Printed from : The Leisure Media Co Ltd

06 Sep 2017


Jean Nouvel's Louvre Abu Dhabi finally gets opening date
BY Tom Anstey

Jean Nouvel's Louvre Abu Dhabi finally gets opening date

The long-delayed and even longer-awaited Louvre Abu Dhabi has finally been given its launch date, with the Jean Nouvel-designed cultural institution opening to the public on 11 November.

A string of setbacks dating back by more than decade have delayed the AED4.3bn (US$1.2bn, €1bn, £914m) project, which anchors the under-development Saadiyat Cultural District – where one day the Zayed National Museum designed by Foster and Partners and Guggenheim Abu Dhabi by Frank Gehry will follow in its footsteps.

The roof’s dome is an artwork itself, with eight layers of steel creating a ‘rain of light’ made up of 7,850 patterned perforations that use the sun to create an intricate and ever-changing pattern on the building’s interior.

Water is a key part of Nouvel's building, with a system based on ancient Arabic engineering being used to allow water to flow between the outer areas of the museum and to the galleries inside.

The museum’s development took a major step forward in June last year, when the temporary sea wall surrounding the structure came down, flooding the area around the building, giving the illusion that it is floating on the water.

On display will be the museum’s collection of artworks, its curation one of the reasons for the lengthy delays. The galleries will showcase 600 works of art, including 300 loaned by 13 French museums for the inaugural year. The remaining collection has been sourced from all over the world, with pieces spanning the entirety of human existence: from prehistoric objects to commissioned contemporary artworks.

In addition to the 23 permanent galleries, the museum will include exhibitions, a Children’s Museum, a restaurant and a café. Dubai-based construction firm Arabtec Holdings has been tasked with the build, with French architect Nouvel designing the structure and Abu Dhabi's Tourism Development and Investment Company overseeing the project.

“After several years of study and construction, guests will be able to enter this place of light, this revelatory meeting place of a number of planetary cultures beyond the seas and centuries,” said Nouvel.
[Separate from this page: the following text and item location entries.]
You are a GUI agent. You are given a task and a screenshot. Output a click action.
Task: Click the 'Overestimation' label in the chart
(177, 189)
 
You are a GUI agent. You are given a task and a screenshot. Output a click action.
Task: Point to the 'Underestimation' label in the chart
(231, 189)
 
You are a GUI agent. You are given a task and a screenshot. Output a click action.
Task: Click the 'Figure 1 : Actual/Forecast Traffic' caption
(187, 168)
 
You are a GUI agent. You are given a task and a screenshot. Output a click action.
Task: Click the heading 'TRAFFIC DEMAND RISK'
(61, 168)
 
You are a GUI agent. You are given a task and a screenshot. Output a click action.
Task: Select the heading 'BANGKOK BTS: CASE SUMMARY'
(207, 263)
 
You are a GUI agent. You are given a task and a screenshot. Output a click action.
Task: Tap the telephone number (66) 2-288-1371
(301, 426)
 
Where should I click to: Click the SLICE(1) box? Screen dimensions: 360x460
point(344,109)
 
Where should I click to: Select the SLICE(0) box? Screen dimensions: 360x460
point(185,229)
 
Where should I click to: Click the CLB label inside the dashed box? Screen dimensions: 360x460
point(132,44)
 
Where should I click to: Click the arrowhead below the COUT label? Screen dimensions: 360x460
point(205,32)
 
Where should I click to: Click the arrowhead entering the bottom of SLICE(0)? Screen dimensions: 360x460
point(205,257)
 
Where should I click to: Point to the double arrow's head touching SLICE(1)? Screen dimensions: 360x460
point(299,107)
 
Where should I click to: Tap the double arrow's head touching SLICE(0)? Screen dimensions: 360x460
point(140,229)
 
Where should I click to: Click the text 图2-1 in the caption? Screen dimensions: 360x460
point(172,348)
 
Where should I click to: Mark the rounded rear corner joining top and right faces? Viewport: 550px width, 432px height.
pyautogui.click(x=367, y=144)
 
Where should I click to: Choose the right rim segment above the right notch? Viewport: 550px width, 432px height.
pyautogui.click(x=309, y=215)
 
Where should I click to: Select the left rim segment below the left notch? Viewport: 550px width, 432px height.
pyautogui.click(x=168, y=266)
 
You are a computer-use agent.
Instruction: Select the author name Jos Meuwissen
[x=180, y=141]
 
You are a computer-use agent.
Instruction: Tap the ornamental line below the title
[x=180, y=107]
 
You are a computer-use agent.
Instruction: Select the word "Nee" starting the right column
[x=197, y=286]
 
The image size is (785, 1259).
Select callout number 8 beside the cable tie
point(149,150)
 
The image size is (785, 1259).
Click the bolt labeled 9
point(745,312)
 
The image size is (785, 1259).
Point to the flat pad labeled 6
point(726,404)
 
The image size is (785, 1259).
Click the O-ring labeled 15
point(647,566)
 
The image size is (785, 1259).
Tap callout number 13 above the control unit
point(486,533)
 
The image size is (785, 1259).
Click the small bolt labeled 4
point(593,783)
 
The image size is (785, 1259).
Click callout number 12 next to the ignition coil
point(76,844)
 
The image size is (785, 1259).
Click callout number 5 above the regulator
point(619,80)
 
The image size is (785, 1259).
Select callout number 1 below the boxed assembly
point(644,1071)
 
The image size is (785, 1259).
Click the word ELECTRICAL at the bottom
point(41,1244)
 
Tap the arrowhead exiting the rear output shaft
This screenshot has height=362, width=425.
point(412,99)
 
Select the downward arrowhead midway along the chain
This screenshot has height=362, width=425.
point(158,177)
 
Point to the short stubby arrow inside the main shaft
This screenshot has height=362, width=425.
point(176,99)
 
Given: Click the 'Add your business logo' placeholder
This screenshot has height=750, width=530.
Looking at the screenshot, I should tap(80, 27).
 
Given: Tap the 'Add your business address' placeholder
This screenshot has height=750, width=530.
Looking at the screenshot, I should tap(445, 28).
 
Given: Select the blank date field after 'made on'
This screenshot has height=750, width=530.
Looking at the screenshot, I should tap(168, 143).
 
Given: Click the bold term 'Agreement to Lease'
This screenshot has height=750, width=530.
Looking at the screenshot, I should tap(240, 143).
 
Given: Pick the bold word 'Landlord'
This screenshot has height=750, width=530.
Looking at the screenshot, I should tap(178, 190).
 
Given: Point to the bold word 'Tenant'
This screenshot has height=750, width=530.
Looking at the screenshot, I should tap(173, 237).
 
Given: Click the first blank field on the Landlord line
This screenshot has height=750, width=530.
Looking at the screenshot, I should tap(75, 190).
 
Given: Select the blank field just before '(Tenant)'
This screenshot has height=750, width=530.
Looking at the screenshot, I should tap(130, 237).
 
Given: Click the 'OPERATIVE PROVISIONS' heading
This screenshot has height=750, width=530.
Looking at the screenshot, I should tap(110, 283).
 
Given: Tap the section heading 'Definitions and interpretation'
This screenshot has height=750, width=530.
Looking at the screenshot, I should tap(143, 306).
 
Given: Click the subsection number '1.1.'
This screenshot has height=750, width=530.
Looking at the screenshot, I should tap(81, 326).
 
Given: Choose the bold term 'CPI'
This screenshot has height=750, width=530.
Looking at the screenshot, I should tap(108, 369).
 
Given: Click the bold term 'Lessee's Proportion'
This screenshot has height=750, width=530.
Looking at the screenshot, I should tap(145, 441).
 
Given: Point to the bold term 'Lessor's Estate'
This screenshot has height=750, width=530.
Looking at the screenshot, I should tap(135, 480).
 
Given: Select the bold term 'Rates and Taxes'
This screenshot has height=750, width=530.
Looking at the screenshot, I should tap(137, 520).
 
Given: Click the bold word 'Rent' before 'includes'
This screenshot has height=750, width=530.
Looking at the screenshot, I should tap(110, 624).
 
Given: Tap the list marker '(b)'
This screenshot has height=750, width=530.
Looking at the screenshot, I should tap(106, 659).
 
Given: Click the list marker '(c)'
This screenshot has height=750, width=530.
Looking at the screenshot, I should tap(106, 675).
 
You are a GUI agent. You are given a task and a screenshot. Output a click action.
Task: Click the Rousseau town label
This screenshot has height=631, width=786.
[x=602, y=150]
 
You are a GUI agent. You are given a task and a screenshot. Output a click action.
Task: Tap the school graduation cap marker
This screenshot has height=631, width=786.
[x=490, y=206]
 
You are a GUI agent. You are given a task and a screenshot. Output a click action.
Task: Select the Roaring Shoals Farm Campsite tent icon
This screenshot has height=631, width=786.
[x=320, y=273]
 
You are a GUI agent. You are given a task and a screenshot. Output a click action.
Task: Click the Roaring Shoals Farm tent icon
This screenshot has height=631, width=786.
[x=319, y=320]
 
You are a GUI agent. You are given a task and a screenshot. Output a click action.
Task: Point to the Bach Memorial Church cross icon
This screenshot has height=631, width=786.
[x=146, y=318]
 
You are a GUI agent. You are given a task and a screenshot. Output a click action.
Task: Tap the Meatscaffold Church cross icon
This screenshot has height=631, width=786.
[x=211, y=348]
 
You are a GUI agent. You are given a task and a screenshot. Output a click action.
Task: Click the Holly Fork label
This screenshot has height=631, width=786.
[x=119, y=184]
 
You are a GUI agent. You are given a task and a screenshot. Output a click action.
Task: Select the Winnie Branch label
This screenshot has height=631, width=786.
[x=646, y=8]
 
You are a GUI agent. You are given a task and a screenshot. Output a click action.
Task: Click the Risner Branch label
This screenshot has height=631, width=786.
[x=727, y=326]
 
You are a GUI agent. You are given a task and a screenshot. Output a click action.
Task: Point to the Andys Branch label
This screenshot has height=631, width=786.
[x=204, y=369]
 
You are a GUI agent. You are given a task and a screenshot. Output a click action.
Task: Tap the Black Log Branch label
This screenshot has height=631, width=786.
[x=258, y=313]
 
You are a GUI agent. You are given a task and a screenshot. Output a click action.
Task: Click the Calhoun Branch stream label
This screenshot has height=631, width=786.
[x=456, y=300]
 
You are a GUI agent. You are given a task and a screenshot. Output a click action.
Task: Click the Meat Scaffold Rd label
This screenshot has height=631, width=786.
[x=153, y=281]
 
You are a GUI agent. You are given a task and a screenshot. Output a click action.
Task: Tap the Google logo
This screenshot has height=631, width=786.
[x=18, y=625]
“It is an architecture that is protective of its treasures, it is a homage to the Arab city, to its poetry in geometry and light, and, under the large cupola, it is an evocation of the temporalities which inexorably punctuate the hours, days, and the passing of our lives.”

The inaugural special exhibition, From One Louvre to Another: opening a museum for everyone, will debut on 21 December, with the temporary exhibition tracing the history of Musée du Louvre in Paris.

Divided into three sections, the exhibition will look at the royal collections at Versailles under King Louis XIV, followed by the residency of the Academy and Salons in this palace for artists, and conclude with the creation of the modern Musée du Louvre. The exhibition will feature 145 significant paintings, sculptures, decorative arts and other pieces from the collections of Musée du Louvre and Château de Versailles and is curated by Jean-Luc Martinez, president-director of the Musée du Louvre, and Juliette Trey, curator of the Prints and Drawings Department at Musée du Louvre.